The Step Pyramid of King Djoser, on the Saqqara plateau in northern Egypt, is an awesome feat of engineering, and experts still do not understand the techniques used to erect it.
Built about 4,500 years ago, it is the oldest of the seven major pyramids, standing more than 200 feet high and including stones that weigh more than 650 pounds. The structure pioneered the pyramidal form for what are generally considered to be the graves of the pharaohs as well as the technique for raising stones and stacking them with precision. It was so revolutionary that its architect, Imhotep, was actually named, becoming the first of his profession whose identity is known to history.
A team of nine experts from French universities and research centers, led by Xavier Landreau of the private French research organization CEA Paleotechnic Institute, has published a new paper in the peer-reviewed journal PLOS One, advancing a bold new hypothesis on how the pyramid was built.
They pointed out that experts have worked to identify the building techniques used to create these incredible structures, including ramps, cranes, and winches, but say that they were generally studying smaller, later structures that are better documented. What’s more, they argued, there has been very little multidisciplinary analysis calling on disciplines such as hydraulics, geotechnics, and paleoclimatology, of the sort that they bring to the table.
Landreau and his colleagues said that their research into an enigmatic nearby structure has led to a controversial hypothesis. This previously unexplained massive edifice, the Gisr el-Mudir enclosure, may have been a dam, they argued.
There may have been a temporary lake west of the complex, and there may have been water flow inside a “dry moat” that surrounded it, they said. That dry moat, they explained, exhibits a monumental, linear rock-cut structure with successive, deep compartments; it has all the technical requirements of a water treatment facility, namely a settling basin, a retention basin, and a purification system that would have filtered out sediment. This way, the Gisr el-Mudir and the dry moat could work as a hydraulic system to heighten water quality and regulate its flow.
The most unprecedented finding of all, they argued, may be that the Pyramid of Djoser’s internal structure has the characteristics of a hydraulic elevation mechanism.
The ancient Egyptians are already renowned, they pointed out, for their mastery of hydraulics for uses like building canals to irrigate farmland and employing barges to transport huge stones. Some experts even refer to them as an “early hydraulic civilization,” the paper added.
In the scheme suggested by Landreau and colleagues, water entered a vertical shaft, allowing a pulley system to raise a float and lower a platform. Workers could then have placed the rocks on the platform and drained the shaft, which would have, in turn, lowered the float and raised the platform.
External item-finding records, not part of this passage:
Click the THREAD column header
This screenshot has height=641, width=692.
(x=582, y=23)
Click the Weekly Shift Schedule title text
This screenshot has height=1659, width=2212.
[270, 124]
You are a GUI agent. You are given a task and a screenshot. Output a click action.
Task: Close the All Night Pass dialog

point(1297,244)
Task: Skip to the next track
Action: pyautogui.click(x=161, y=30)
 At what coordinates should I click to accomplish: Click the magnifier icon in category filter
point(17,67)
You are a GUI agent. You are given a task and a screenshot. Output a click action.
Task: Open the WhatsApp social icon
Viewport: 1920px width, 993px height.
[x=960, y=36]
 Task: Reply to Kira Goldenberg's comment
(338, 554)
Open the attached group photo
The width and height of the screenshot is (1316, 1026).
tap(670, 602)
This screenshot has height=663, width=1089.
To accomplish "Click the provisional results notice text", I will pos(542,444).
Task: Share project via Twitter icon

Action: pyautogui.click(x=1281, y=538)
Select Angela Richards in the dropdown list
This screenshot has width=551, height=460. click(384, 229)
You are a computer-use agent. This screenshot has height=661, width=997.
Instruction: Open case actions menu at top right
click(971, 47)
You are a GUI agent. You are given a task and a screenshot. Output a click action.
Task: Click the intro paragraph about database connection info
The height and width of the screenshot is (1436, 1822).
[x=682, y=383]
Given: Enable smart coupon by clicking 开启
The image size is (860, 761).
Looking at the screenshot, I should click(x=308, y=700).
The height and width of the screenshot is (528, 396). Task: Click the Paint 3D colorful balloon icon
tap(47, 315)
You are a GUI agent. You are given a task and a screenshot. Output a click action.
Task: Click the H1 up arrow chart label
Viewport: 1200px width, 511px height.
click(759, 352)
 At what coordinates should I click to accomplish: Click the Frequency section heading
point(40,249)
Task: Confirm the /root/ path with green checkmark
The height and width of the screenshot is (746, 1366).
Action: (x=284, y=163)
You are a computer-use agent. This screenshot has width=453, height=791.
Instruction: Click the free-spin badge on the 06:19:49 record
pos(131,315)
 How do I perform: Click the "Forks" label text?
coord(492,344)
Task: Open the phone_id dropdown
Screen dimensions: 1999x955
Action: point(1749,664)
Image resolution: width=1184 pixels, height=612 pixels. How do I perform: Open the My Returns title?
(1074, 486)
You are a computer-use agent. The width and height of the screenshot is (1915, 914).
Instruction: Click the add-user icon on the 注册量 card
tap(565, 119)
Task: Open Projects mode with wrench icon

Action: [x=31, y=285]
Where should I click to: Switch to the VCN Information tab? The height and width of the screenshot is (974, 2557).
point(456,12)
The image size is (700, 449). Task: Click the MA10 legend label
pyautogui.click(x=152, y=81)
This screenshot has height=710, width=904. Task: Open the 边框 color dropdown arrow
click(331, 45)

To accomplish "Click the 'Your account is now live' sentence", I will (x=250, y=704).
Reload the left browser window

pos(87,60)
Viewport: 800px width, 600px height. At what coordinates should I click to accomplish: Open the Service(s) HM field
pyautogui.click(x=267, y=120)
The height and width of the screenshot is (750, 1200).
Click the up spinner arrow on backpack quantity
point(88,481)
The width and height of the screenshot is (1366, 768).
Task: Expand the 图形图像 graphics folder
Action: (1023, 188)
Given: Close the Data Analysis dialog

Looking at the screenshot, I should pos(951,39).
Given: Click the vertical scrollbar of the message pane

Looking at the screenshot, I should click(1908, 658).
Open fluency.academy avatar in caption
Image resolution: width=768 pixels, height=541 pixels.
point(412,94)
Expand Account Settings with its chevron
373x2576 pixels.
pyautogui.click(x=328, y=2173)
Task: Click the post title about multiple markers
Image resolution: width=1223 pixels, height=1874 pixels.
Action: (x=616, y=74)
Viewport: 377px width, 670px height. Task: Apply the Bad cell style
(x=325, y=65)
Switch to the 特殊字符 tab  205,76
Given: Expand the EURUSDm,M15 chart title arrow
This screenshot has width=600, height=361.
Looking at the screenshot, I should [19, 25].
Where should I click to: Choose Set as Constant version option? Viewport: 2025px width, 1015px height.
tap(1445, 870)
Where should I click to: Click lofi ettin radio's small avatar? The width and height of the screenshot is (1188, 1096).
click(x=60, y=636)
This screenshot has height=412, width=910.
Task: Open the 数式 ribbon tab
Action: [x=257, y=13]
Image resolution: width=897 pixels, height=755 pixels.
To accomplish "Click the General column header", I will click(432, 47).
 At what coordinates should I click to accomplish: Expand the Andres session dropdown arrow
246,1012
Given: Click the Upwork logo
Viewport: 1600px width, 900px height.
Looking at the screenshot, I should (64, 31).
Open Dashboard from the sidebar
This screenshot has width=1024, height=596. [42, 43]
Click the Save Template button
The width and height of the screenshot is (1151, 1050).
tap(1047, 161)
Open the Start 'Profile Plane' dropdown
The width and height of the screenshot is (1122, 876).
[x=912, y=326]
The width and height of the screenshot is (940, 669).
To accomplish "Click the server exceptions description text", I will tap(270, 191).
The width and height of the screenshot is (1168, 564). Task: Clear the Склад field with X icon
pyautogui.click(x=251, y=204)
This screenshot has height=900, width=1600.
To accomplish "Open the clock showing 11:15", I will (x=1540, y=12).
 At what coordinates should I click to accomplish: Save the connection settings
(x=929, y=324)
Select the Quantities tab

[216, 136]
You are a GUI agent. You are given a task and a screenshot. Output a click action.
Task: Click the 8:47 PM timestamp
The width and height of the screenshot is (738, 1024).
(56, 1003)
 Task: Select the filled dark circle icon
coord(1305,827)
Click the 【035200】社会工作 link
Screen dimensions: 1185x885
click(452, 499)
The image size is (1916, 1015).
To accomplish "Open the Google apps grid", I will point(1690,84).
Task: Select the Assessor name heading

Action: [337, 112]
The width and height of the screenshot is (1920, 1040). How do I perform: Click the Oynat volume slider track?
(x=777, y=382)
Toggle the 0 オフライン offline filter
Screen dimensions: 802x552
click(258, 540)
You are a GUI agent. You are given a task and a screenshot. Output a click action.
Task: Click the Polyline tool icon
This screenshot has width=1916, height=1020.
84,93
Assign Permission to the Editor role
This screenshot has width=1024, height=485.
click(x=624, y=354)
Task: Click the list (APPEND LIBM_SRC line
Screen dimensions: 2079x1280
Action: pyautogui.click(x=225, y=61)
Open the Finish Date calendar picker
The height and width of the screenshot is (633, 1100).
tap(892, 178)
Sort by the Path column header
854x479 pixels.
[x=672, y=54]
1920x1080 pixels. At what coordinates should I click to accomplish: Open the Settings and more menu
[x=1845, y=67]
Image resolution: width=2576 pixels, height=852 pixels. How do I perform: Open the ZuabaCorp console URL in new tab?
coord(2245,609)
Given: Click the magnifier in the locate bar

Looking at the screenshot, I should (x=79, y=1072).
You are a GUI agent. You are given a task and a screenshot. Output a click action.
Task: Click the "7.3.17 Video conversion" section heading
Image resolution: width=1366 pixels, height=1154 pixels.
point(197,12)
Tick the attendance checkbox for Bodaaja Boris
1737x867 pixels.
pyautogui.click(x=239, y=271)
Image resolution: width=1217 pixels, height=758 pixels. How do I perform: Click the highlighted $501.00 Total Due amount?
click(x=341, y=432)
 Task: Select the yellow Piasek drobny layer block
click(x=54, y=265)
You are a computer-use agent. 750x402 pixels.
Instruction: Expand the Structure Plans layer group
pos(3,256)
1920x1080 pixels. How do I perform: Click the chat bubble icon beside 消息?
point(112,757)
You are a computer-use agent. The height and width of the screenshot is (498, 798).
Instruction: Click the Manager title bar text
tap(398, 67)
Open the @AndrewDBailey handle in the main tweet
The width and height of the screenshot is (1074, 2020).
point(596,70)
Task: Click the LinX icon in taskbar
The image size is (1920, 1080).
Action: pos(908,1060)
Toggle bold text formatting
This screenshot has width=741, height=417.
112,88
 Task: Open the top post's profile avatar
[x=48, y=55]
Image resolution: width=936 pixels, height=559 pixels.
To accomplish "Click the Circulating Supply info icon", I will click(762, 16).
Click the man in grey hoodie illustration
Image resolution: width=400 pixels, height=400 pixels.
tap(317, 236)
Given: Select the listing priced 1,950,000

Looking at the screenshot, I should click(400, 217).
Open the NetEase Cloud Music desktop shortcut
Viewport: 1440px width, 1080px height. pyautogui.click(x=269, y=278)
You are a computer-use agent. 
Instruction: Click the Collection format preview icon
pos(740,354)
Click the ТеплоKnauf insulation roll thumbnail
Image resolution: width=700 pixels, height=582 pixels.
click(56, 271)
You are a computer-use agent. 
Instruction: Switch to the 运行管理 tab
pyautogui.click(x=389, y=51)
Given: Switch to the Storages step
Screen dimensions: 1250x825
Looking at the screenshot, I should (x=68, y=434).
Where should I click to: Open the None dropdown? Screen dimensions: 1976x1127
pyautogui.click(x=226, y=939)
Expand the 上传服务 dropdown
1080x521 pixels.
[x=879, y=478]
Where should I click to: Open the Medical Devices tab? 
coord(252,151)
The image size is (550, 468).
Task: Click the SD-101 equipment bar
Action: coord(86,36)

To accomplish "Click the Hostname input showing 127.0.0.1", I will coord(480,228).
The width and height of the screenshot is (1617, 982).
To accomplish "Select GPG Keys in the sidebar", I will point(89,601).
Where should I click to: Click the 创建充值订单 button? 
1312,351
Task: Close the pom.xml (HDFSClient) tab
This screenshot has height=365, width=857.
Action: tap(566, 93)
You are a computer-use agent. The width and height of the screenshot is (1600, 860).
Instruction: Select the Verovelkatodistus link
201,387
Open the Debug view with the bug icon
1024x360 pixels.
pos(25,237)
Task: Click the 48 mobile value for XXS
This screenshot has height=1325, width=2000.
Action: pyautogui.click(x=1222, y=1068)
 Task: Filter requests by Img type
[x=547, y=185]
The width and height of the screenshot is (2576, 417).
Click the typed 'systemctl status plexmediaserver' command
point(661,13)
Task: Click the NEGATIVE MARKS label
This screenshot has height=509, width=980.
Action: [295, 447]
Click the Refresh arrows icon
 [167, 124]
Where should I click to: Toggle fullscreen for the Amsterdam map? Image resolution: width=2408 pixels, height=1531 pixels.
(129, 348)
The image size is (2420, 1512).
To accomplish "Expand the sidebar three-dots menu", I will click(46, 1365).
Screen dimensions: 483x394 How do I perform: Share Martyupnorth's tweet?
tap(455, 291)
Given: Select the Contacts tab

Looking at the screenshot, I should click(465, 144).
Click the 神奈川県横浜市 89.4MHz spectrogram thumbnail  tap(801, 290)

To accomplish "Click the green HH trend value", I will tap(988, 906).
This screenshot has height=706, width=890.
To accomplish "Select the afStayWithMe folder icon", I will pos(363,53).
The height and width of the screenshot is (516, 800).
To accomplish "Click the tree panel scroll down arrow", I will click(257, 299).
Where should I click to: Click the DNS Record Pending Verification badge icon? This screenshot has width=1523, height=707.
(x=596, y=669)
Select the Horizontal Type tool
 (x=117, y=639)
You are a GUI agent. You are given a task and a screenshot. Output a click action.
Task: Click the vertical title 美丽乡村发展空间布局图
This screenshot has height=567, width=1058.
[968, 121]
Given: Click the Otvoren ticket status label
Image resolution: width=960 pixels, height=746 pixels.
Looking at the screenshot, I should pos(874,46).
This new argument actually undercuts the long-held assumption that all the pyramids were tombs. This belief has been maintained though no such figures have been uncovered and some of the rooms in question have no funerary attributes such as funerary hieroglyphs or paintings that would support interpreting these structures as tombs, says the new paper. Other experts have proposed non-funerary purposes, pointing partly to layouts and technical features for some structures that would be unnecessarily complex or irrelevant for tombs, the paper says.
“This is a watershed discovery,” Landreau told Live Science (pun intended or not). “Our research could completely change the status quo. Before this study, there was no real consensus about what the structures were used for, with one possible explanation being that it was used for funerary purposes. We know that this is already subject to debate.”
The paper is not without its detractors.
“My biggest concerns about the study are that no Egyptologists or archaeologists were directly involved and that the authors actually question the use of the Djoser Pyramid as a burial site,” Julia Budka, an archaeologist at Ludwig Maximilian University of Munich, told Live Science. “Scientifically, their hypothesis is not proven at all.”